Hipotesa saya toleransi ada dua sebenarnya di Indonesia. Satu, toleransi pasif bahwa kita harus menghargai dan sebagainya, fine. Sebenarnya yang harus terjadi adalah toleransi aktif, bahwa kita memang secara nyata bisa menjalankan perbedaan ini dan memahami bahwa perbedaan itu sangat indah. Tidak sensitif, tidak ada pikiran negatif, ini hanya perbedaan and that’s fine.
DD: Kalian memaknai perbedaan sebagai perekat suatu hubungan, jadi lebih indah begitu, ya. Kalian Sudah menjalin hubungan dari pacaran hingga menikah, pasti ingin sampai akhir hayat. Nanti kalau kalian sudah tidak ada, kalian percaya nggak kalau di akhirat kalian akan bertemu lagi?
FW: Wah, dalem banget, ini. Luar biasa. Mungkin ini pertanyaan yang jujur ketika saya menonton trailer (film) Akhirat, itu meruntuhkan kerangka berpikir saya selama ini. Bagaimana kalau akhiratnya beda? Di dunia kita bisa toleransi dan lain-lain tapi kalau sudah naik level, ternyata beda. Setelah itu saya berpikir lama, sambil minum kopi. Akhirnya saya mendapat kesimpulan, sebelum kita jauh ngomongin soal akhirat, kita petakan semua keyakinan yang ada di dunia bukan hanya Katolik atau Islam. Konteks akhirat itu seperti apa? Ada banyak versinya. Belum ada yang bisa mencoba dan menjelaskan karena tidak akan pernah mungkin.
Saya pada akhirnya berpikir bahwa dari segala referensi yang saya baca, akhirat itu end goal, tapi di atas akhirat ada tempat tertinggi di tempat sang pencipta kita bertemu dengannya. Menurut saya, dan mungkin saya salah, akhirat itu semacam terminal terus ketika kita sudah nggak ada dan kita beda terminal pertanyaanya kita mau ke mana? Tujuannya sama hanya terminalnya yang berbeda, toh, nanti kita ketemu disana.

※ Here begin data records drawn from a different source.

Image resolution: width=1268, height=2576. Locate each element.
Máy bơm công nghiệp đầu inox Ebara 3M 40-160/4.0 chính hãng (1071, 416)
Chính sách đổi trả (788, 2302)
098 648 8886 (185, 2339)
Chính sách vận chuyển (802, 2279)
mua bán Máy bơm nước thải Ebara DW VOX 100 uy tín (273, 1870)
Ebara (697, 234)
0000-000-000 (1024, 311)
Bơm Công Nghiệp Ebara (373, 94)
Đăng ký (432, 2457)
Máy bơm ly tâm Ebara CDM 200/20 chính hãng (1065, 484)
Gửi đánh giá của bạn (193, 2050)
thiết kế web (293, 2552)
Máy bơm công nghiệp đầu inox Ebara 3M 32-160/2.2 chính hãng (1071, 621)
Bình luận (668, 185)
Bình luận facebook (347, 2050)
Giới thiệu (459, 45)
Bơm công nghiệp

Gitu, sih.
DD: Wah menarik sekali, terima kasih banyak sudah mau ngobrol dan sharing. Aku mendapat banyak pemahaman baru. Satu hal yang aku dapatkan dari percakapan ini, kunci dari sebuah hubungan adalah toleransi. Memaknai toleransi bahwa perbedaan bukan hambatan dalam sebuah hubungan.